Start the output with the opening line of the listing below and continue, reproducing each line exactly, up to and including the line that contains "You are a computer-use agent. Viewport: 1624px".

---------- Information supplied ----------

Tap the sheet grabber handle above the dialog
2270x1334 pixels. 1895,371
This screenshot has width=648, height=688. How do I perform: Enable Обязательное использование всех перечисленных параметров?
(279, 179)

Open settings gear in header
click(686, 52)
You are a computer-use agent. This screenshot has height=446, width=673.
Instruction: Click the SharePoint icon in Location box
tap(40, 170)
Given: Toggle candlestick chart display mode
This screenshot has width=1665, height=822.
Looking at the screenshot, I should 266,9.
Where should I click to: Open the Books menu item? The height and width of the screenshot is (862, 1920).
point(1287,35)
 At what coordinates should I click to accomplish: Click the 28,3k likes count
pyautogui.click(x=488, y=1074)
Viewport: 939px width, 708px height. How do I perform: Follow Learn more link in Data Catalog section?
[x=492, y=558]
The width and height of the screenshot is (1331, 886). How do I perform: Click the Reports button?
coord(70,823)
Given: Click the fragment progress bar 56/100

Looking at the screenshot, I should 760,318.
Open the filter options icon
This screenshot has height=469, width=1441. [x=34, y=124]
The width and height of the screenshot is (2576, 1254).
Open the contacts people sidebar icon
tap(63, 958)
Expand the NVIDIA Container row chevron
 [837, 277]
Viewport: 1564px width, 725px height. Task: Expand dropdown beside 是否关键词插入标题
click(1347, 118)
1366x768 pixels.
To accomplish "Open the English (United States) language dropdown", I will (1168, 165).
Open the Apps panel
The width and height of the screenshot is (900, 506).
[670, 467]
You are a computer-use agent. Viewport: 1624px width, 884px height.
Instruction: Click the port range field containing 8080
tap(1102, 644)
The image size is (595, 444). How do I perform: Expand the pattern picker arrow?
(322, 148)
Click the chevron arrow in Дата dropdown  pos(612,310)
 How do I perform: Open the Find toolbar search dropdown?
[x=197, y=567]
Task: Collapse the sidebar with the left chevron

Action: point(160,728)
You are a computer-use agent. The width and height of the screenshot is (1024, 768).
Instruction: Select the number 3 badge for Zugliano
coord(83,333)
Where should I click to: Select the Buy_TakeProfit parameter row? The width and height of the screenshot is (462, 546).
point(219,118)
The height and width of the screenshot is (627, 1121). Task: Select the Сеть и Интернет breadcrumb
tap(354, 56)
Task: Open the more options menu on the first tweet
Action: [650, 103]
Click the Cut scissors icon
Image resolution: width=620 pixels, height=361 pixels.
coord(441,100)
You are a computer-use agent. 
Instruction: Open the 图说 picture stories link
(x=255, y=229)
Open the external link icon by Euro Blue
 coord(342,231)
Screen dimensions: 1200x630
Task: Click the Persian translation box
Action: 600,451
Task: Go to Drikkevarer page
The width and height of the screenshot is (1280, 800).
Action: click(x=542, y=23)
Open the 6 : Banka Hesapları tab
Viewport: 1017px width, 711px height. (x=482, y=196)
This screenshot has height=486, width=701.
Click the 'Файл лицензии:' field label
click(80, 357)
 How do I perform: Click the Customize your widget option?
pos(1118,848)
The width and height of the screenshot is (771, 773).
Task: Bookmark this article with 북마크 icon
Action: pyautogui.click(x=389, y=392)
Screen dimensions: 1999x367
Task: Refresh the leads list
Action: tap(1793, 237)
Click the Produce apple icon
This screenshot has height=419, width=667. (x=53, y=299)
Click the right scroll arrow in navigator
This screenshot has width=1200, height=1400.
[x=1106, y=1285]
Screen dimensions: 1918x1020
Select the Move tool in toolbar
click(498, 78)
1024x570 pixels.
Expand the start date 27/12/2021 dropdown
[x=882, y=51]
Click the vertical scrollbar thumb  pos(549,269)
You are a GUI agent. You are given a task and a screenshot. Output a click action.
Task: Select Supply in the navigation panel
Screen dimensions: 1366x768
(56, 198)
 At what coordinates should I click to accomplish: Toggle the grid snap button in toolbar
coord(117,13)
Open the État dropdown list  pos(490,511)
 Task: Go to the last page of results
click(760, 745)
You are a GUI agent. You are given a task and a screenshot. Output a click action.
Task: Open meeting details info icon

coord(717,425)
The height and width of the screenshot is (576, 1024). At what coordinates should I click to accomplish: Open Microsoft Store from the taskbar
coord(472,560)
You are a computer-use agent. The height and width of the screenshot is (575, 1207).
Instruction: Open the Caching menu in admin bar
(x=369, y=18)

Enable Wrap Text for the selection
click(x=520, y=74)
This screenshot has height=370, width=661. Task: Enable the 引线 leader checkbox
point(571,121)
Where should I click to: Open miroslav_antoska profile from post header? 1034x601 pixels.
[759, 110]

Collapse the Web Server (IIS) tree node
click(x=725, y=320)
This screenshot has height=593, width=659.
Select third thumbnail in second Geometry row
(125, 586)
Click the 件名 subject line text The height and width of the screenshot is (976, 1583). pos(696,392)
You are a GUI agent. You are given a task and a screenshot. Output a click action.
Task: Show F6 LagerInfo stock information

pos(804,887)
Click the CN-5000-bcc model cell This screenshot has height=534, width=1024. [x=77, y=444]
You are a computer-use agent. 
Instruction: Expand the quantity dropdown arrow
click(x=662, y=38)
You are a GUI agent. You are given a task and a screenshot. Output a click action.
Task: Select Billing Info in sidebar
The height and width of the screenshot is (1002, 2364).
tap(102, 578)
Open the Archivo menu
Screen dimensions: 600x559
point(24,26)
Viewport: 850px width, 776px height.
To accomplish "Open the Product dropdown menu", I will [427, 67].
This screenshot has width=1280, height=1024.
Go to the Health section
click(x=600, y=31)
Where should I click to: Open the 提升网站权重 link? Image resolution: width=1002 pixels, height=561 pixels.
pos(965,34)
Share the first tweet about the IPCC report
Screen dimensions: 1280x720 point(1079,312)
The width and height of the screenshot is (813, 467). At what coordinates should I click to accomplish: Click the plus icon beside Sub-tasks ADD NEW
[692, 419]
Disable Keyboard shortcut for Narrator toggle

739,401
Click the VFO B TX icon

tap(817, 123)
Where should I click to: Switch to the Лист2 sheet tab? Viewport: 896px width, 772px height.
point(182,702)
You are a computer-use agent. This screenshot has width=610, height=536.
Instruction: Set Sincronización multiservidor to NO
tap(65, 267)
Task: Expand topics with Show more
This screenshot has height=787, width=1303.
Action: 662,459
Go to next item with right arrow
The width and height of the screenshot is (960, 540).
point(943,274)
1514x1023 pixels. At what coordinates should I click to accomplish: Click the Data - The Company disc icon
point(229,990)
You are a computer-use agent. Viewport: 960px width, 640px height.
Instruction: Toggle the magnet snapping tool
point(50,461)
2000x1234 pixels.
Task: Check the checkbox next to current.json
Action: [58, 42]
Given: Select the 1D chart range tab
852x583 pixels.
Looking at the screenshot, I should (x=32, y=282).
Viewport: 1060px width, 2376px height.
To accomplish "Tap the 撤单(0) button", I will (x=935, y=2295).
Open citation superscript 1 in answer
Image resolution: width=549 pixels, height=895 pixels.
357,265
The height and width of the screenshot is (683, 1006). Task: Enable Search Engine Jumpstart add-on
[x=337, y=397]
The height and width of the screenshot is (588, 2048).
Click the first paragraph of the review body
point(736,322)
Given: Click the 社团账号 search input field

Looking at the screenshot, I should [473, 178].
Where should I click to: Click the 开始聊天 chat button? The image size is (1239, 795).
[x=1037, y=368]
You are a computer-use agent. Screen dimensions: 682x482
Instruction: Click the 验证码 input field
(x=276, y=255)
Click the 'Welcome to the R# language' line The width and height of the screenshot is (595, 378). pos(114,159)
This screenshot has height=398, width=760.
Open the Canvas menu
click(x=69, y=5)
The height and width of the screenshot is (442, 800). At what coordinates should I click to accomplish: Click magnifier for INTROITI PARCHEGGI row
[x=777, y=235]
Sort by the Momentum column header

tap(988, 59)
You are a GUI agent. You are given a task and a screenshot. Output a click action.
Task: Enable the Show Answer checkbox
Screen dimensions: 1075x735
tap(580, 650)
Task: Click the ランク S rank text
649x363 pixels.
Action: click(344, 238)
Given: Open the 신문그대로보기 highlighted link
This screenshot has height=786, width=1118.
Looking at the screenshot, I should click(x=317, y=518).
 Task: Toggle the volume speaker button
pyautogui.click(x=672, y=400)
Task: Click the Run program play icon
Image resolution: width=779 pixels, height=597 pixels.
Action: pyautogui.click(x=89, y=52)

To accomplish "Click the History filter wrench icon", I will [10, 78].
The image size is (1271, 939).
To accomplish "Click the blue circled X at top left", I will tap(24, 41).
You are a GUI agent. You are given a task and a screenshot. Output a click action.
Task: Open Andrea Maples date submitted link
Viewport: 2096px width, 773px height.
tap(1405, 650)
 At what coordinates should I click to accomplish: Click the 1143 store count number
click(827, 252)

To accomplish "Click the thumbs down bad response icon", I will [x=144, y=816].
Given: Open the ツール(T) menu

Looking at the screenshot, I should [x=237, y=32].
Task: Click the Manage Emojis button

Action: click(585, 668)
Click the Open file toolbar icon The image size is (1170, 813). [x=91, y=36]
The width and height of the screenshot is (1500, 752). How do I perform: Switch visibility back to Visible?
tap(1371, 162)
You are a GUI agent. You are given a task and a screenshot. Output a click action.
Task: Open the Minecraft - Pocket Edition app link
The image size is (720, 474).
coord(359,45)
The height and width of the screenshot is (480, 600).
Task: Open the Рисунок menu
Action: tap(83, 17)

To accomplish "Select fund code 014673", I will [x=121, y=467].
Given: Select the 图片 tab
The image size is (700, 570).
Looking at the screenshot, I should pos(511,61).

----------

--- Task result ---
Tap the sheet grabber handle above the dialog
2270x1334 pixels. 1895,371
This screenshot has width=648, height=688. How do I perform: Enable Обязательное использование всех перечисленных параметров?
(279, 179)

Open settings gear in header
click(686, 52)
You are a computer-use agent. This screenshot has height=446, width=673.
Instruction: Click the SharePoint icon in Location box
tap(40, 170)
Given: Toggle candlestick chart display mode
This screenshot has width=1665, height=822.
Looking at the screenshot, I should 266,9.
Where should I click to: Open the Books menu item? The height and width of the screenshot is (862, 1920).
point(1287,35)
 At what coordinates should I click to accomplish: Click the 28,3k likes count
pyautogui.click(x=488, y=1074)
Viewport: 939px width, 708px height. How do I perform: Follow Learn more link in Data Catalog section?
[x=492, y=558]
The width and height of the screenshot is (1331, 886). How do I perform: Click the Reports button?
coord(70,823)
Given: Click the fragment progress bar 56/100

Looking at the screenshot, I should 760,318.
Open the filter options icon
This screenshot has height=469, width=1441. [x=34, y=124]
The width and height of the screenshot is (2576, 1254).
Open the contacts people sidebar icon
tap(63, 958)
Expand the NVIDIA Container row chevron
 [837, 277]
Viewport: 1564px width, 725px height. Task: Expand dropdown beside 是否关键词插入标题
click(1347, 118)
1366x768 pixels.
To accomplish "Open the English (United States) language dropdown", I will (1168, 165).
Open the Apps panel
The width and height of the screenshot is (900, 506).
[670, 467]
You are a computer-use agent. Viewport: 1624px width, 884px height.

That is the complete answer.